DATASET EXTRACT: Begin

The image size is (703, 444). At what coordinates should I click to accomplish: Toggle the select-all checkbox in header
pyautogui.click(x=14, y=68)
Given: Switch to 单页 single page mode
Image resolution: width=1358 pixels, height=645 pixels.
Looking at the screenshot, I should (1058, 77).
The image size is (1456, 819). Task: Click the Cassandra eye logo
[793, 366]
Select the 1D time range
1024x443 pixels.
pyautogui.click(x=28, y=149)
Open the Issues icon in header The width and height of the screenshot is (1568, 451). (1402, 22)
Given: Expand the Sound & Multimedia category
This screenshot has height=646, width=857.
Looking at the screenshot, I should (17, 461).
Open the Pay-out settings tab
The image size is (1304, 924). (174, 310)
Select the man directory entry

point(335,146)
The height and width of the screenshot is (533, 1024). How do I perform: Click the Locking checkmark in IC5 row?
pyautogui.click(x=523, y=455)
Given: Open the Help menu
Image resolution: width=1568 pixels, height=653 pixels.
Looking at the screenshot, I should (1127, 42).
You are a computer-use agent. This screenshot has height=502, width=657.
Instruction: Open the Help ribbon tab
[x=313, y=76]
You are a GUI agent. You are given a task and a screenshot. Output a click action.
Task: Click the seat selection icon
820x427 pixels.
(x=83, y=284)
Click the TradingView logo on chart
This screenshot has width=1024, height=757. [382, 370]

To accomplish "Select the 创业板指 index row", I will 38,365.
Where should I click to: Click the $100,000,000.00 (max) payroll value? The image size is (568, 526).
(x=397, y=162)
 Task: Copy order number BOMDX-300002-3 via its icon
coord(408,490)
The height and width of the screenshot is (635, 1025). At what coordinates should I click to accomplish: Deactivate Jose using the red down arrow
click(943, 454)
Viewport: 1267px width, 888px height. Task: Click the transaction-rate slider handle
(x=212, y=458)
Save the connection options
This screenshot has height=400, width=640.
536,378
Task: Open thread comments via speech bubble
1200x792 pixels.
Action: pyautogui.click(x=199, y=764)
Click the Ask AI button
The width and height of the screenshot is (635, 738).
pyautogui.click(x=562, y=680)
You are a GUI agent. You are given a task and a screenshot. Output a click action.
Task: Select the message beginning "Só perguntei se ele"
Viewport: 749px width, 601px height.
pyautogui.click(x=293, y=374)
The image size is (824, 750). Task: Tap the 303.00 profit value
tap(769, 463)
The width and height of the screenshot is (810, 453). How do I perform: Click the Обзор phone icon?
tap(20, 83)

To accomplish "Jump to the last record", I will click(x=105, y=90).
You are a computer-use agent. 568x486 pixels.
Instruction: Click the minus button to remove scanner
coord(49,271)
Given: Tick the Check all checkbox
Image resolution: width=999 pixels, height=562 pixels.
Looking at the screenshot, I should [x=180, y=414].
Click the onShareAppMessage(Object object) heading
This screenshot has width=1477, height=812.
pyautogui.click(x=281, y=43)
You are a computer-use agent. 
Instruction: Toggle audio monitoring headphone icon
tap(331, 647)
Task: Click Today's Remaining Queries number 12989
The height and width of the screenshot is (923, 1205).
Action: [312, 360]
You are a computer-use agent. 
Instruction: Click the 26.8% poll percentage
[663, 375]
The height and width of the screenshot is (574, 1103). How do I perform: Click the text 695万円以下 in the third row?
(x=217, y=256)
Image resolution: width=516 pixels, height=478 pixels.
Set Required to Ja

DATASET EXTRACT: End

ACTIVITY = Reproduce all the data precisely, word for word.

ANSWER BOX =
The image size is (703, 444). At what coordinates should I click to accomplish: Toggle the select-all checkbox in header
pyautogui.click(x=14, y=68)
Given: Switch to 单页 single page mode
Image resolution: width=1358 pixels, height=645 pixels.
Looking at the screenshot, I should (1058, 77).
The image size is (1456, 819). Task: Click the Cassandra eye logo
[793, 366]
Select the 1D time range
1024x443 pixels.
pyautogui.click(x=28, y=149)
Open the Issues icon in header The width and height of the screenshot is (1568, 451). (1402, 22)
Given: Expand the Sound & Multimedia category
This screenshot has height=646, width=857.
Looking at the screenshot, I should (17, 461).
Open the Pay-out settings tab
The image size is (1304, 924). (174, 310)
Select the man directory entry

point(335,146)
The height and width of the screenshot is (533, 1024). How do I perform: Click the Locking checkmark in IC5 row?
pyautogui.click(x=523, y=455)
Given: Open the Help menu
Image resolution: width=1568 pixels, height=653 pixels.
Looking at the screenshot, I should (1127, 42).
You are a computer-use agent. This screenshot has height=502, width=657.
Instruction: Open the Help ribbon tab
[x=313, y=76]
You are a GUI agent. You are given a task and a screenshot. Output a click action.
Task: Click the seat selection icon
820x427 pixels.
(x=83, y=284)
Click the TradingView logo on chart
This screenshot has width=1024, height=757. [382, 370]

To accomplish "Select the 创业板指 index row", I will 38,365.
Where should I click to: Click the $100,000,000.00 (max) payroll value? The image size is (568, 526).
(x=397, y=162)
 Task: Copy order number BOMDX-300002-3 via its icon
coord(408,490)
The height and width of the screenshot is (635, 1025). At what coordinates should I click to accomplish: Deactivate Jose using the red down arrow
click(943, 454)
Viewport: 1267px width, 888px height. Task: Click the transaction-rate slider handle
(x=212, y=458)
Save the connection options
This screenshot has height=400, width=640.
536,378
Task: Open thread comments via speech bubble
1200x792 pixels.
Action: pyautogui.click(x=199, y=764)
Click the Ask AI button
The width and height of the screenshot is (635, 738).
pyautogui.click(x=562, y=680)
You are a GUI agent. You are given a task and a screenshot. Output a click action.
Task: Select the message beginning "Só perguntei se ele"
Viewport: 749px width, 601px height.
pyautogui.click(x=293, y=374)
The image size is (824, 750). Task: Tap the 303.00 profit value
tap(769, 463)
The width and height of the screenshot is (810, 453). How do I perform: Click the Обзор phone icon?
tap(20, 83)

To accomplish "Jump to the last record", I will click(x=105, y=90).
You are a computer-use agent. 568x486 pixels.
Instruction: Click the minus button to remove scanner
coord(49,271)
Given: Tick the Check all checkbox
Image resolution: width=999 pixels, height=562 pixels.
Looking at the screenshot, I should [x=180, y=414].
Click the onShareAppMessage(Object object) heading
This screenshot has width=1477, height=812.
pyautogui.click(x=281, y=43)
You are a computer-use agent. 
Instruction: Toggle audio monitoring headphone icon
tap(331, 647)
Task: Click Today's Remaining Queries number 12989
The height and width of the screenshot is (923, 1205).
Action: [312, 360]
You are a computer-use agent. 
Instruction: Click the 26.8% poll percentage
[663, 375]
The height and width of the screenshot is (574, 1103). How do I perform: Click the text 695万円以下 in the third row?
(x=217, y=256)
Image resolution: width=516 pixels, height=478 pixels.
Set Required to Ja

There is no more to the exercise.